Discussion: Coagulopathies have been associated with a wide variety of bleeding/inflammatory disorders, but one interesting association is COVID-19’s potential to produce a DIC-like presentation. Stages have been divided into mild, moderate, and severe; each progressively requiring more supplemental oxygen and the coagulopathy from localized to more systemic. As per its mimicking findings of DIC, a study analyzing 10 autopsies of COVID patients showed similar elevations in LDH, D-Dimer, CRP, as well as thrombocytopenia. What differentiated this patient, however, was his elevated haptoglobin levels which would have likely been decreased if DIC was occurring (Beusekom, 2020). DIC coagulopathy is also usually associated with more severe thrombocytopenia and lower levels of clotting factors/coagulation inhibitors in comparison (Levi et al., 2021). Elevation of certain markers, especially D-dimer, have been noted to be correlated to worsening of severity of COVID coagulopathy. These patients should be particularly monitored for evidence of clotting (Covid-19 and coagulopathy, 2021). At this time, guidelines indicate starting patients on therapeutic Heparin regimen for those with history of or at high risk of thrombotic events (Chandra et al., 2021).

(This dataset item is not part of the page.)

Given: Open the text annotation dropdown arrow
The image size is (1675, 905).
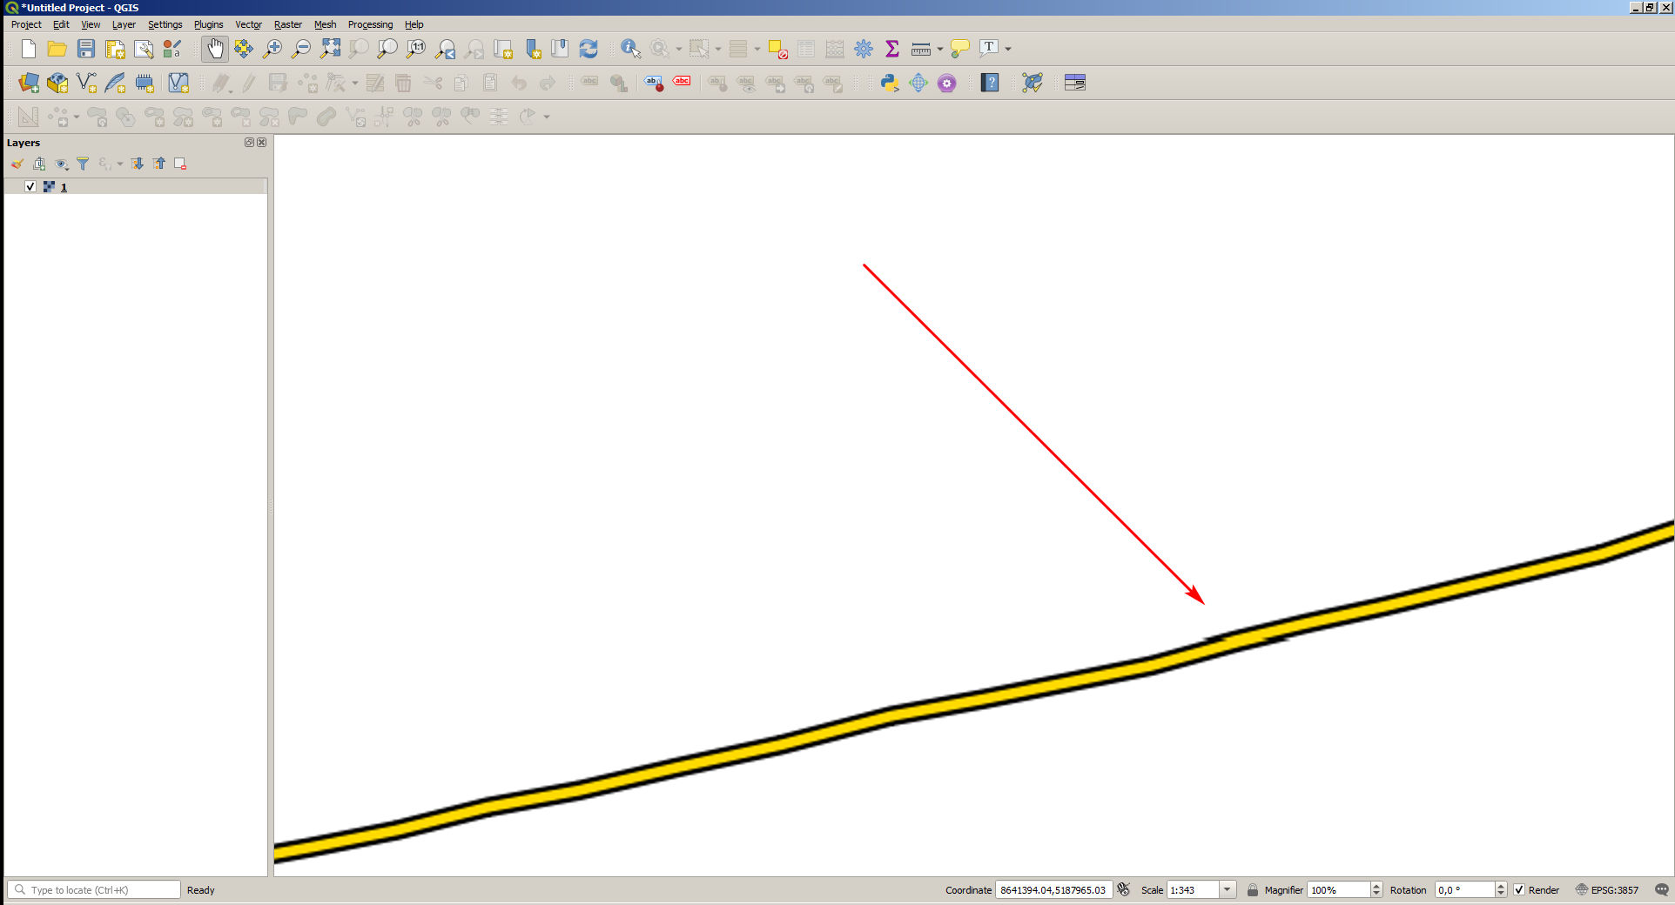Looking at the screenshot, I should [x=1007, y=49].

Conclusions: Besides its association with pneumonia, COVID has the ability to appear as a pro-thrombotic inflammatory condition. Although similar, certain markers can help differentiate COVID coagulopathy with DIC. Some, such as D-dimer, have been associated with increased disease severity. At this time, however, their elevations should not guide anticoagulation therapy; decisions should be on a patient specific basis regarding their risk of a thrombotic event.